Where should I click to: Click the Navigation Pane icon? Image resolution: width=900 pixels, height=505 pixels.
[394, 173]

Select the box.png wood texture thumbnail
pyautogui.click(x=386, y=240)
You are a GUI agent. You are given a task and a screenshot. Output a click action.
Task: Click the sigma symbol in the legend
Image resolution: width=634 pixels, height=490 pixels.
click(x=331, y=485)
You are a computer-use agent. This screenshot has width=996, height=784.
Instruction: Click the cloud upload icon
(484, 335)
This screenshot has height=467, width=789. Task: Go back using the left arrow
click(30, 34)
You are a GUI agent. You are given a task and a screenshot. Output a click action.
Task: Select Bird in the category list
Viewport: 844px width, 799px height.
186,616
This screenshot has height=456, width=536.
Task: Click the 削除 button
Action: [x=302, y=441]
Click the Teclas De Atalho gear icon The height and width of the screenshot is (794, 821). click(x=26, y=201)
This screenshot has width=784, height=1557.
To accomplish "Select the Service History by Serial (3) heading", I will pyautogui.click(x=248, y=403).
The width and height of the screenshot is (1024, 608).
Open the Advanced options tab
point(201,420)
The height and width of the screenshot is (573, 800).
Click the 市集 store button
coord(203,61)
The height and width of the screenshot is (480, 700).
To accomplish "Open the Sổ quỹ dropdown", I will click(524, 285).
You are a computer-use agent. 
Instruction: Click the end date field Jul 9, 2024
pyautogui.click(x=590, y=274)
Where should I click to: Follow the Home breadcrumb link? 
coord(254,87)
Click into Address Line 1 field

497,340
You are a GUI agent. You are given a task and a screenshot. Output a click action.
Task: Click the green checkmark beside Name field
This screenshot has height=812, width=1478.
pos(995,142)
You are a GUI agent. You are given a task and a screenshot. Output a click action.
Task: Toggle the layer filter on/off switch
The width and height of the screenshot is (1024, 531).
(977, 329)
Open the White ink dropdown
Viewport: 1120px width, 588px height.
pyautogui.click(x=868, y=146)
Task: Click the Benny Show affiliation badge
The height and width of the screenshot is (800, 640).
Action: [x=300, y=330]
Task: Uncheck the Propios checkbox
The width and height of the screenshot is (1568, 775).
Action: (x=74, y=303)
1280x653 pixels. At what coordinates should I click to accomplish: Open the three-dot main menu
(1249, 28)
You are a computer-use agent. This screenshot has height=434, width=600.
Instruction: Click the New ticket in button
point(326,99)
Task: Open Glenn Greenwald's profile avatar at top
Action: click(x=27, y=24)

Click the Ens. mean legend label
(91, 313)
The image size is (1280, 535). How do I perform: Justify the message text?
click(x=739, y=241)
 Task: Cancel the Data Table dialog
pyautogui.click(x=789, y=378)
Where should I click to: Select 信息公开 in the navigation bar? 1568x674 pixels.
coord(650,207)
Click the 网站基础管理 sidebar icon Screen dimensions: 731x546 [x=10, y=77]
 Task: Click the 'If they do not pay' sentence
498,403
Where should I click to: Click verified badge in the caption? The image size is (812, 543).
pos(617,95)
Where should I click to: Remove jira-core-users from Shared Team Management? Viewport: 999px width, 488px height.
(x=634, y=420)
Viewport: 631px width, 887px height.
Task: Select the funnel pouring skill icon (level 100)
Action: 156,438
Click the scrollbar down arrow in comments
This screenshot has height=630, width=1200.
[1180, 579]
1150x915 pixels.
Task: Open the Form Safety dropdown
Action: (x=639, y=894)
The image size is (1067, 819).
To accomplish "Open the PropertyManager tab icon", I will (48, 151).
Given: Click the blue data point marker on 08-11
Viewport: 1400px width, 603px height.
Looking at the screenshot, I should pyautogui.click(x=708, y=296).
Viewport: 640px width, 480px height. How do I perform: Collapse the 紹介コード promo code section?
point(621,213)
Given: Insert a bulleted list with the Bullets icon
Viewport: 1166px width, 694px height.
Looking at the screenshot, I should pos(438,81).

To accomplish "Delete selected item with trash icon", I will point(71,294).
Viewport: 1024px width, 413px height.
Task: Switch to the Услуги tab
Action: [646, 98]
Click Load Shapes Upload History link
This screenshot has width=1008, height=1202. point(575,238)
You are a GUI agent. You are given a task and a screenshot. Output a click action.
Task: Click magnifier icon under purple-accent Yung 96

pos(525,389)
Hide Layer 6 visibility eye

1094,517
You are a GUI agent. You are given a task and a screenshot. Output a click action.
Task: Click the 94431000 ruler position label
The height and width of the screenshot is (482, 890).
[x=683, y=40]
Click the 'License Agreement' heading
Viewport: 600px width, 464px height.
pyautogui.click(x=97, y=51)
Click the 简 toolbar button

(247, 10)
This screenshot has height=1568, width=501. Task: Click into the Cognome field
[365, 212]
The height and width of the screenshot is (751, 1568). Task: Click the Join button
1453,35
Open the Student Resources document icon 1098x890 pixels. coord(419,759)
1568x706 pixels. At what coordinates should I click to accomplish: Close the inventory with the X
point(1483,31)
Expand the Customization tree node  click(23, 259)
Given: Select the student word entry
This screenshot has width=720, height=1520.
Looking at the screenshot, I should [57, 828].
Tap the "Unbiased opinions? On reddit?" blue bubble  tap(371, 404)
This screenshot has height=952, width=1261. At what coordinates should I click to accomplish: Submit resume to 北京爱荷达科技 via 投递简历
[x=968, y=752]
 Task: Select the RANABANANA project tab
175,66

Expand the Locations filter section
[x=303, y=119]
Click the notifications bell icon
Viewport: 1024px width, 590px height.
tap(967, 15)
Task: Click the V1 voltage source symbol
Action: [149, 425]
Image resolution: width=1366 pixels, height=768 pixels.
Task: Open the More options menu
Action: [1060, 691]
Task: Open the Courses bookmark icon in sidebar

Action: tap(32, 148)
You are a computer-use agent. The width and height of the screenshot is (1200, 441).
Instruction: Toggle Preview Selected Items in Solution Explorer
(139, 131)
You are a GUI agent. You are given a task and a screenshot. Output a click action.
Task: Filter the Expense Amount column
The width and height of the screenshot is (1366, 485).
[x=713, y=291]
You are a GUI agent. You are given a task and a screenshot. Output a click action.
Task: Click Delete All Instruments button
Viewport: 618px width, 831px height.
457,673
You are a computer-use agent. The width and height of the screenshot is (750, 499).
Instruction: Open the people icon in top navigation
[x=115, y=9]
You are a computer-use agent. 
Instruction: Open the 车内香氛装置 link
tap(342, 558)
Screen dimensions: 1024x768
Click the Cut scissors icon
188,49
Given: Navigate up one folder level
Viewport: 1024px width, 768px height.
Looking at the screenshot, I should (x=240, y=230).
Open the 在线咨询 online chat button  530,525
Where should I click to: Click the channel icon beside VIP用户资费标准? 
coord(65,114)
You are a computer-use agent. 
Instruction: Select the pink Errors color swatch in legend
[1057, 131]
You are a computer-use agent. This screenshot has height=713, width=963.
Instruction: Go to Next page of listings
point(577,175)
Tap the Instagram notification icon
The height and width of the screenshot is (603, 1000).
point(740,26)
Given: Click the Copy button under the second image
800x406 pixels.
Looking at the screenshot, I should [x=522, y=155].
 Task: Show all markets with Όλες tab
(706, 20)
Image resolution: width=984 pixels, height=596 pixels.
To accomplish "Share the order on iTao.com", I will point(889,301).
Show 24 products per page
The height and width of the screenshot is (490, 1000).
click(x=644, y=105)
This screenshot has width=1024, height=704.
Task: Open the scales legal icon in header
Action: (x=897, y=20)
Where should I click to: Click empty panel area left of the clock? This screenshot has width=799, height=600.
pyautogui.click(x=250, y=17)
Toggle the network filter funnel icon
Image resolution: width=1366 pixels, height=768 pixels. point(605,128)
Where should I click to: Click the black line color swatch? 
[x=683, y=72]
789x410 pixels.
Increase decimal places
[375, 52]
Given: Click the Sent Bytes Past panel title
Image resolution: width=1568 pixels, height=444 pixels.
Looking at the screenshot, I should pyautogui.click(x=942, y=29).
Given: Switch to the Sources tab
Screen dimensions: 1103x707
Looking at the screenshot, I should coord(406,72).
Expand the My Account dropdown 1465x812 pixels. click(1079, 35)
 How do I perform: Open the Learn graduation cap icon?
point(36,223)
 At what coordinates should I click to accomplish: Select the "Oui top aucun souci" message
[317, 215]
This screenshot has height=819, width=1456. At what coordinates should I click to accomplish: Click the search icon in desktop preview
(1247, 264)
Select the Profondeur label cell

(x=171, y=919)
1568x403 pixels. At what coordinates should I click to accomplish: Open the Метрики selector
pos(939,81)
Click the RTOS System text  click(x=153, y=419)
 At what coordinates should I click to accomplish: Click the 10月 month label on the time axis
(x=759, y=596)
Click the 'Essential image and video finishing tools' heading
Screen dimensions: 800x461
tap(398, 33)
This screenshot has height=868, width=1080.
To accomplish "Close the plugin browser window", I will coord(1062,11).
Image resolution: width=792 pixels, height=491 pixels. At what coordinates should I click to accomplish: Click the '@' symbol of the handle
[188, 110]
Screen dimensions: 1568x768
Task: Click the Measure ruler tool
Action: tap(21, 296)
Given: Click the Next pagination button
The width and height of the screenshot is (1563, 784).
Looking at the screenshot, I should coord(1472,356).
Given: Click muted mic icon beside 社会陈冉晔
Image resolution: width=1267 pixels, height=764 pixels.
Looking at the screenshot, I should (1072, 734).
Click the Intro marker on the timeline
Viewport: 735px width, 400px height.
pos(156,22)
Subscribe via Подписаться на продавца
-=-=-=-=-
■ Task item: Of all the entries above, retype exactly the lines from the line with "Toggle the network filter funnel icon" to the line with "Given: Click the Sent Bytes Past panel title", both included, and no others.

■ Solution to the problem:
Toggle the network filter funnel icon
Image resolution: width=1366 pixels, height=768 pixels. point(605,128)
Where should I click to: Click the black line color swatch? 
[x=683, y=72]
789x410 pixels.
Increase decimal places
[375, 52]
Given: Click the Sent Bytes Past panel title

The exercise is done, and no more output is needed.